[Saved data entries]
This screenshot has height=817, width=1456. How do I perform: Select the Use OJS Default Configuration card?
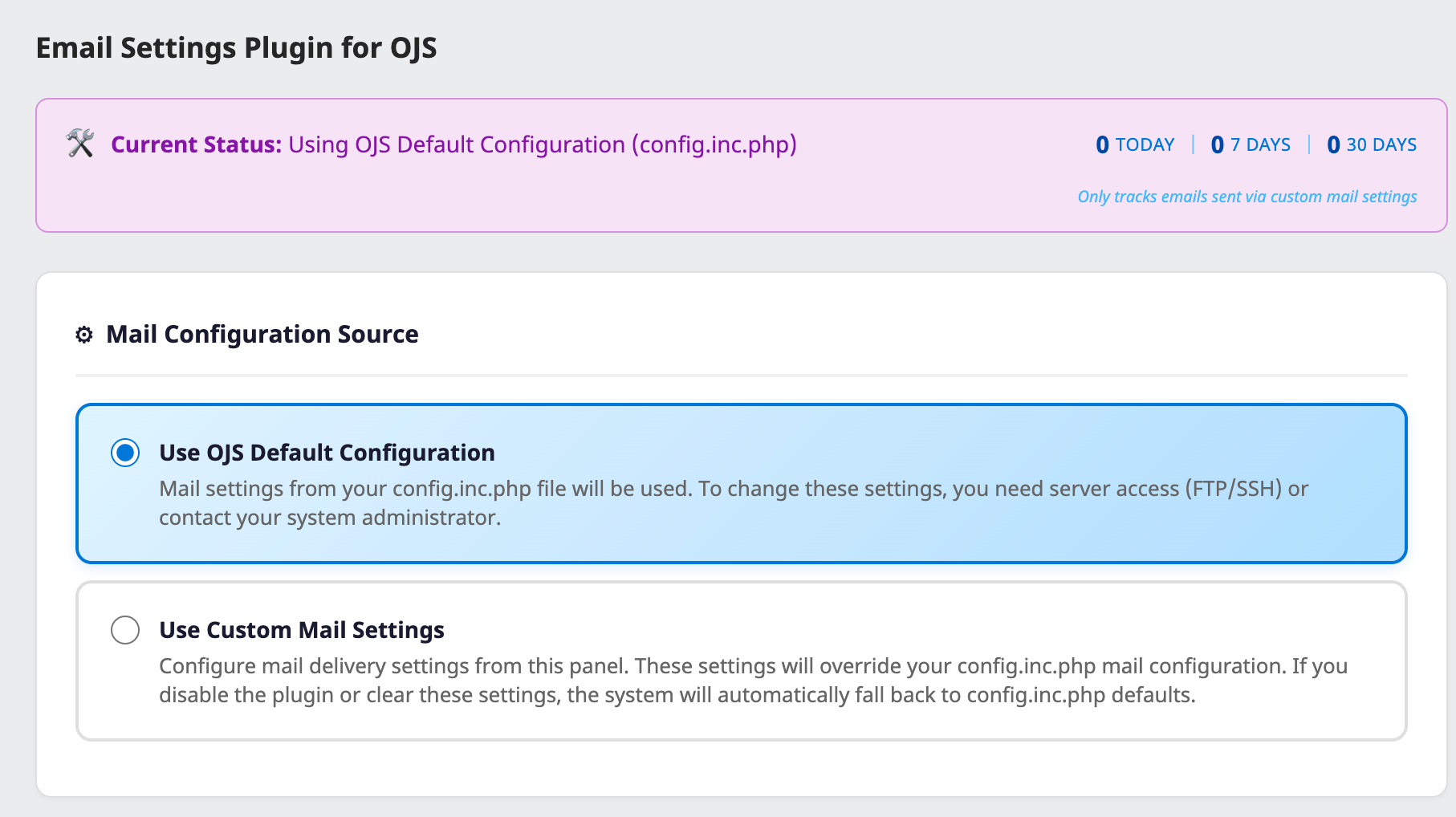click(x=722, y=482)
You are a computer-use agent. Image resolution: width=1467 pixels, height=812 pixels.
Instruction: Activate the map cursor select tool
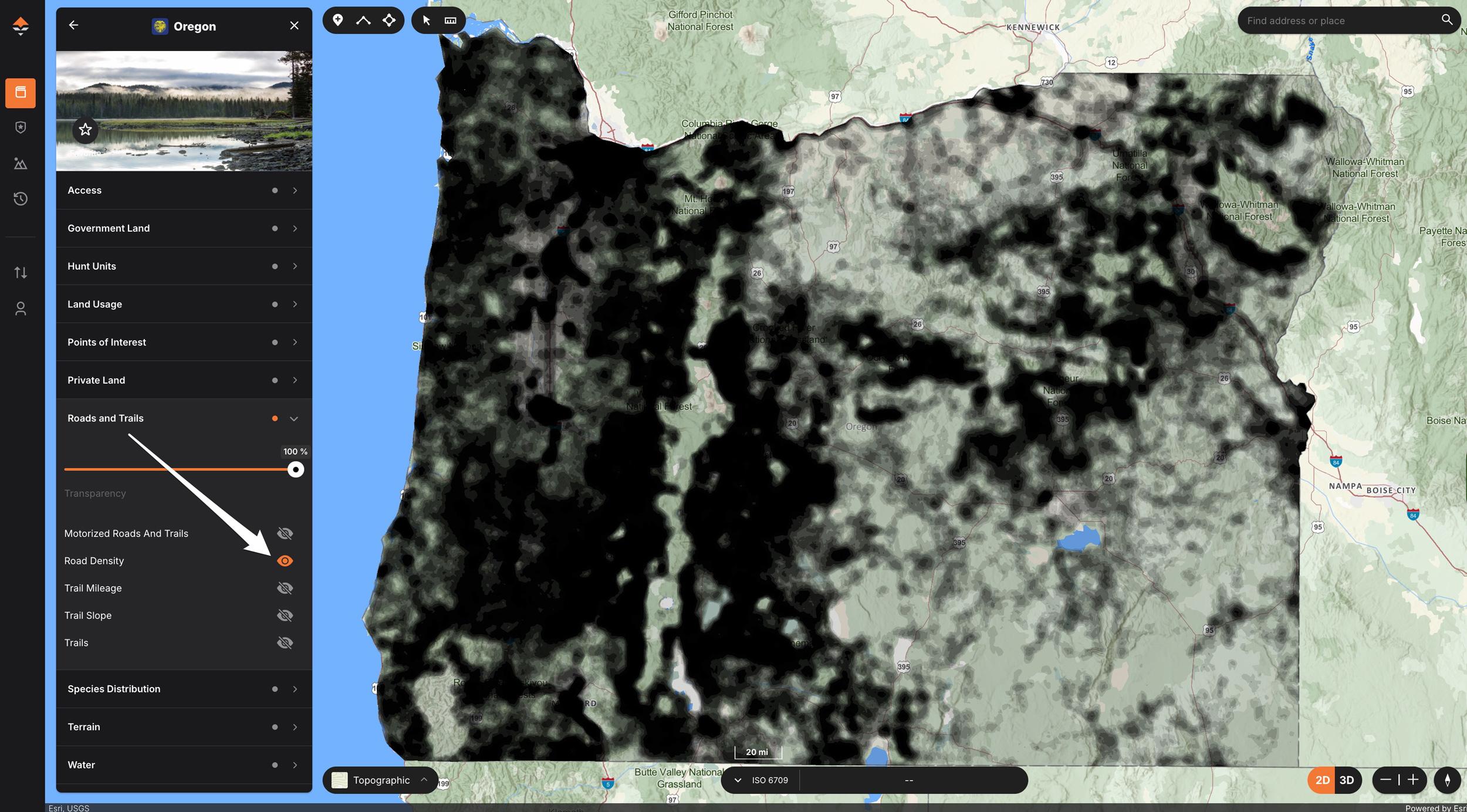pos(425,19)
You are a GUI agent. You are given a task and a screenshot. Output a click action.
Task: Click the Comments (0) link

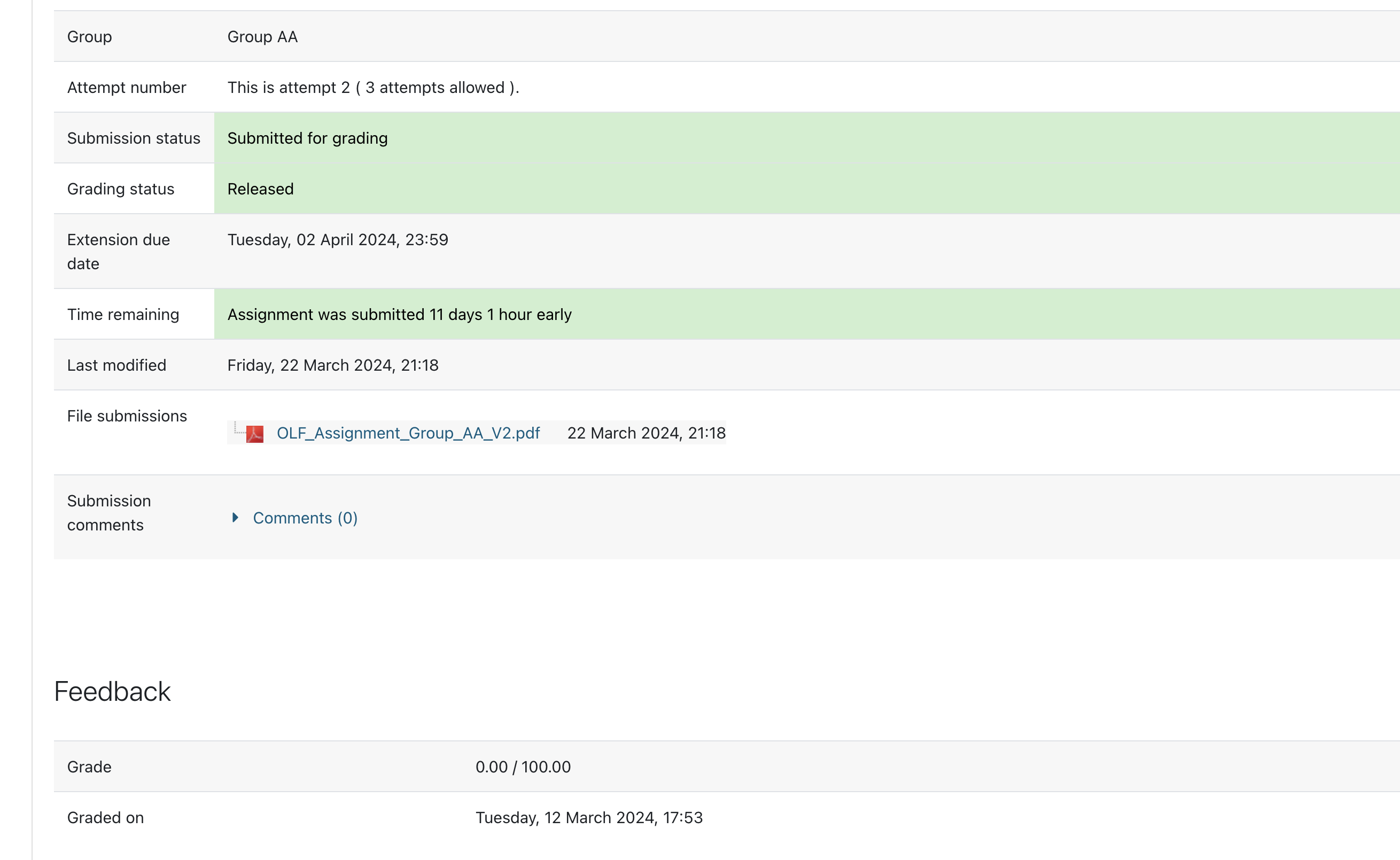tap(305, 518)
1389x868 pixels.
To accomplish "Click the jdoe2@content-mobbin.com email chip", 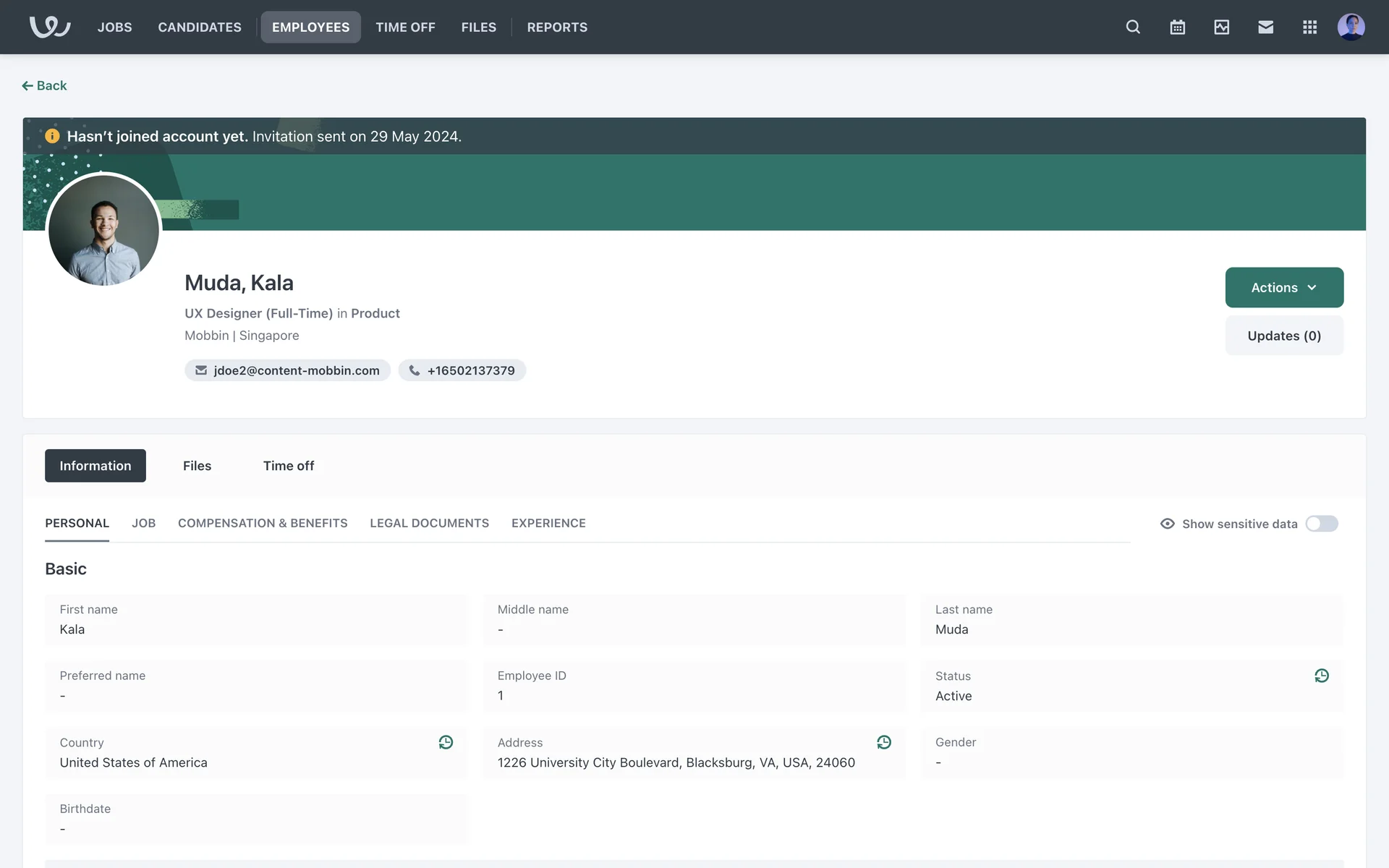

● Description of the task:
Exactly the lines from the one that contains "You are a GUI" through the last line of the records should be set down, and the pictures should be dropped.

● Answer for this exercise:
You are a GUI agent. You are given a task and a screenshot. Output a click action.
Task: Click the Comments (0) link

tap(305, 518)
1389x868 pixels.
To accomplish "Click the jdoe2@content-mobbin.com email chip", 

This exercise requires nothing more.